At both of the fifth magnetic pole position P41 and the sixth magnetic pole position P42, the regulation pole 78 can generate a magnetic field in the vicinity of the regulation gap 69 between the regulation blade 65 and the outer circumferential surface of the developing sleeve 63A. In FIG. 11, the regulation pole 78 represented by a solid line is located at the fifth magnetic pole position P41. When the regulation pole 78 is located at the fifth magnetic pole position P41, a peak magnetic force is applied to a third position P13 (an example of the third position of the present disclosure), and a magnetic field is generated at the third position P13. The third position P13 is located on the upstream side of the regulation gap 69 in the rotation direction D1 of the developing sleeve 63A, and separate from the regulation gap 69 by angle α. In FIG. 11, the regulation pole 78 represented by a dotted line is located at the sixth magnetic pole position P42. When the regulation pole 78 is located at the sixth magnetic pole position P42, a peak magnetic force is applied to a fourth position P14 (an example of the fourth position of the present disclosure), and a magnetic field is generated at the fourth position P14. The fourth position P14 is located on the downstream side of the regulation gap 69 in the rotation direction D1 of the developing sleeve 63A, and separate from the regulation gap 69 by angle α. In the present embodiment, the separation between the fifth magnetic pole position P41 and the sixth magnetic pole position P42 is represented by the angle θ (=2α) that is the same as the pivot angle of the main pole 75 in the first embodiment.
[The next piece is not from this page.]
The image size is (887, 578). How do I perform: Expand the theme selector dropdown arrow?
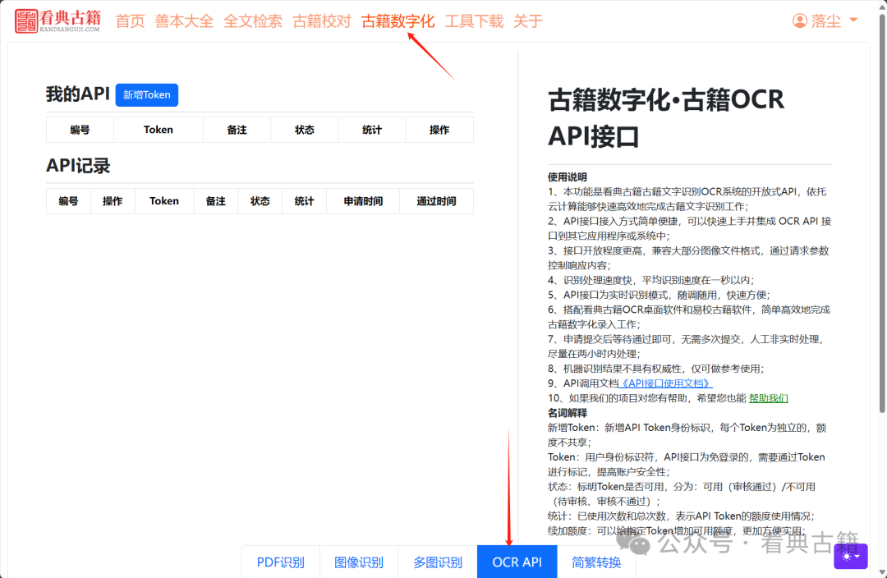[x=857, y=557]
The third motor 39 (see FIG. 5) transmits a rotational driving force to the movable bracket of the regulation pole 78. The third motor 39 is a driving source such as a stepping motor that outputs the rotational driving force. In the present embodiment, the third motor 39 is coupled with the movable bracket of the regulation pole 78, not with the main pole 75, via a transmission mechanism such as a gear. With this configuration, the regulation pole 78 together with the movable bracket can be displaced between the fifth magnetic pole position P41 and the sixth magnetic pole position P42. In the present embodiment, when a developer amount increasing process (see FIG. 12) that is described below is executed in the cleaning process (see FIG. 6), the regulation pole 78 is disposed at either the fifth magnetic pole position P41 or the sixth magnetic pole position P42.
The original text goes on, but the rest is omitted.